PROVIDED RECORDS:
+ + + + + + +

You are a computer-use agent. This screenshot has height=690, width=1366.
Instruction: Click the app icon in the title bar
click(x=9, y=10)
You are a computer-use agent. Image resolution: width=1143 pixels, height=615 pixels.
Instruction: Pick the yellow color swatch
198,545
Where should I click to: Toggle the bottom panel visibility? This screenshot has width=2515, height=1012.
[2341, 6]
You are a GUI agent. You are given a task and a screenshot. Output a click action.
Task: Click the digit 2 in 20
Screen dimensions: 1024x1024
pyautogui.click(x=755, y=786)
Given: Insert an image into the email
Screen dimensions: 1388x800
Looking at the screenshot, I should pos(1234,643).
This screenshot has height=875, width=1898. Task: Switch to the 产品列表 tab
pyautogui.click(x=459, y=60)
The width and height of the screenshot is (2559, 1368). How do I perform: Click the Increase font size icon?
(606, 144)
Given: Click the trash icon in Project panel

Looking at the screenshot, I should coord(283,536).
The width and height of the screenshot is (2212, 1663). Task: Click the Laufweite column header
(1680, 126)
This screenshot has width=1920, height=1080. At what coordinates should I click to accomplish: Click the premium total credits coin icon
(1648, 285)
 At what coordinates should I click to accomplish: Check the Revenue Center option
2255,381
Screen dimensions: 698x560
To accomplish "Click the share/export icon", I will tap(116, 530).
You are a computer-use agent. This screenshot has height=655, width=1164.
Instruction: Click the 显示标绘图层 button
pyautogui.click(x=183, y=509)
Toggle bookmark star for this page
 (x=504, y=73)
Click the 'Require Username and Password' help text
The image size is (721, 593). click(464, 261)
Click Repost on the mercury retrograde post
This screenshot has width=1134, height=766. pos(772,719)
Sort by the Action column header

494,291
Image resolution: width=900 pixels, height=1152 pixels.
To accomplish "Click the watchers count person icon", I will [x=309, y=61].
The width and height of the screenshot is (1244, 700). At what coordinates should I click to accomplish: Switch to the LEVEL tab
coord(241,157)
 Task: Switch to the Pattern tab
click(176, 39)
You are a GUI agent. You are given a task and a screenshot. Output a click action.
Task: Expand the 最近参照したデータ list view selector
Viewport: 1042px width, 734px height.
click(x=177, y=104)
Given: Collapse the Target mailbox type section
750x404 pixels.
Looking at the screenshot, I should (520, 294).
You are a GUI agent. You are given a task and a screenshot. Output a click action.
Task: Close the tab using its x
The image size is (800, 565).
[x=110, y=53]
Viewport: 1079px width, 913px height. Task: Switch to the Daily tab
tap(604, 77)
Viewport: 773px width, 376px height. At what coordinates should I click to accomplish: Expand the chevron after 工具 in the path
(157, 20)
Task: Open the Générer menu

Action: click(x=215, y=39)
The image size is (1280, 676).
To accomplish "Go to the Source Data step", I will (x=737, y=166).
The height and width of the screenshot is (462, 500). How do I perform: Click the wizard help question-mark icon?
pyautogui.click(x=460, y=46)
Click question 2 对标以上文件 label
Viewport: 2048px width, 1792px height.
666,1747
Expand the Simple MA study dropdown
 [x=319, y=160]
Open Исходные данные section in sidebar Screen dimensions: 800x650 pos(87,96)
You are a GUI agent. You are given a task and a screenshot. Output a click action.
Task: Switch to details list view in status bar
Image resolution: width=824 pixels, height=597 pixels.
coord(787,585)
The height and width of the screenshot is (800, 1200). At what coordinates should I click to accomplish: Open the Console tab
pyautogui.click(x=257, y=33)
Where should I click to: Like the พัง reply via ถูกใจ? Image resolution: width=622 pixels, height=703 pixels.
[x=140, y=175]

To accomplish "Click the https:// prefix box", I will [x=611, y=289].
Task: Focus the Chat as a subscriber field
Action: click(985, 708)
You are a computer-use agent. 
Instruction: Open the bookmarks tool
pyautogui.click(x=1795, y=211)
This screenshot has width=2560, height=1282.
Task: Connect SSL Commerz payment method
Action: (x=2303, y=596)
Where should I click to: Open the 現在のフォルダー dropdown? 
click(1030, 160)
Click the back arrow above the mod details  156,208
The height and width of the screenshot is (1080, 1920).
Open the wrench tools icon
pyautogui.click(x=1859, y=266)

+ + + + + + +

GIVEN EXERCISE: Please rewrite the entries above with every "computer-use agent" changed to "desktop automation agent" and nothing else altered.

ANSWER TO THE EXERCISE:
You are a desktop automation agent. This screenshot has height=690, width=1366.
Instruction: Click the app icon in the title bar
click(x=9, y=10)
You are a desktop automation agent. Image resolution: width=1143 pixels, height=615 pixels.
Instruction: Pick the yellow color swatch
198,545
Where should I click to: Toggle the bottom panel visibility? This screenshot has width=2515, height=1012.
[2341, 6]
You are a GUI agent. You are given a task and a screenshot. Output a click action.
Task: Click the digit 2 in 20
Screen dimensions: 1024x1024
pyautogui.click(x=755, y=786)
Given: Insert an image into the email
Screen dimensions: 1388x800
Looking at the screenshot, I should pos(1234,643).
This screenshot has height=875, width=1898. Task: Switch to the 产品列表 tab
pyautogui.click(x=459, y=60)
The width and height of the screenshot is (2559, 1368). How do I perform: Click the Increase font size icon?
(606, 144)
Given: Click the trash icon in Project panel

Looking at the screenshot, I should coord(283,536).
The width and height of the screenshot is (2212, 1663). Task: Click the Laufweite column header
(1680, 126)
This screenshot has width=1920, height=1080. At what coordinates should I click to accomplish: Click the premium total credits coin icon
(1648, 285)
 At what coordinates should I click to accomplish: Check the Revenue Center option
2255,381
Screen dimensions: 698x560
To accomplish "Click the share/export icon", I will tap(116, 530).
You are a desktop automation agent. This screenshot has height=655, width=1164.
Instruction: Click the 显示标绘图层 button
pyautogui.click(x=183, y=509)
Toggle bookmark star for this page
 (x=504, y=73)
Click the 'Require Username and Password' help text
The image size is (721, 593). click(464, 261)
Click Repost on the mercury retrograde post
This screenshot has width=1134, height=766. pos(772,719)
Sort by the Action column header

494,291
Image resolution: width=900 pixels, height=1152 pixels.
To accomplish "Click the watchers count person icon", I will [x=309, y=61].
The width and height of the screenshot is (1244, 700). At what coordinates should I click to accomplish: Switch to the LEVEL tab
coord(241,157)
 Task: Switch to the Pattern tab
click(176, 39)
You are a GUI agent. You are given a task and a screenshot. Output a click action.
Task: Expand the 最近参照したデータ list view selector
Viewport: 1042px width, 734px height.
click(x=177, y=104)
Given: Collapse the Target mailbox type section
750x404 pixels.
Looking at the screenshot, I should (520, 294).
You are a GUI agent. You are given a task and a screenshot. Output a click action.
Task: Close the tab using its x
The image size is (800, 565).
[x=110, y=53]
Viewport: 1079px width, 913px height. Task: Switch to the Daily tab
tap(604, 77)
Viewport: 773px width, 376px height. At what coordinates should I click to accomplish: Expand the chevron after 工具 in the path
(157, 20)
Task: Open the Générer menu

Action: click(x=215, y=39)
The image size is (1280, 676).
To accomplish "Go to the Source Data step", I will (x=737, y=166).
The height and width of the screenshot is (462, 500). How do I perform: Click the wizard help question-mark icon?
pyautogui.click(x=460, y=46)
Click question 2 对标以上文件 label
Viewport: 2048px width, 1792px height.
666,1747
Expand the Simple MA study dropdown
 [x=319, y=160]
Open Исходные данные section in sidebar Screen dimensions: 800x650 pos(87,96)
You are a GUI agent. You are given a task and a screenshot. Output a click action.
Task: Switch to details list view in status bar
Image resolution: width=824 pixels, height=597 pixels.
coord(787,585)
The height and width of the screenshot is (800, 1200). At what coordinates should I click to accomplish: Open the Console tab
pyautogui.click(x=257, y=33)
Where should I click to: Like the พัง reply via ถูกใจ? Image resolution: width=622 pixels, height=703 pixels.
[x=140, y=175]

To accomplish "Click the https:// prefix box", I will [x=611, y=289].
Task: Focus the Chat as a subscriber field
Action: click(985, 708)
You are a desktop automation agent. 
Instruction: Open the bookmarks tool
pyautogui.click(x=1795, y=211)
This screenshot has width=2560, height=1282.
Task: Connect SSL Commerz payment method
Action: (x=2303, y=596)
Where should I click to: Open the 現在のフォルダー dropdown? 
click(1030, 160)
Click the back arrow above the mod details  156,208
The height and width of the screenshot is (1080, 1920).
Open the wrench tools icon
pyautogui.click(x=1859, y=266)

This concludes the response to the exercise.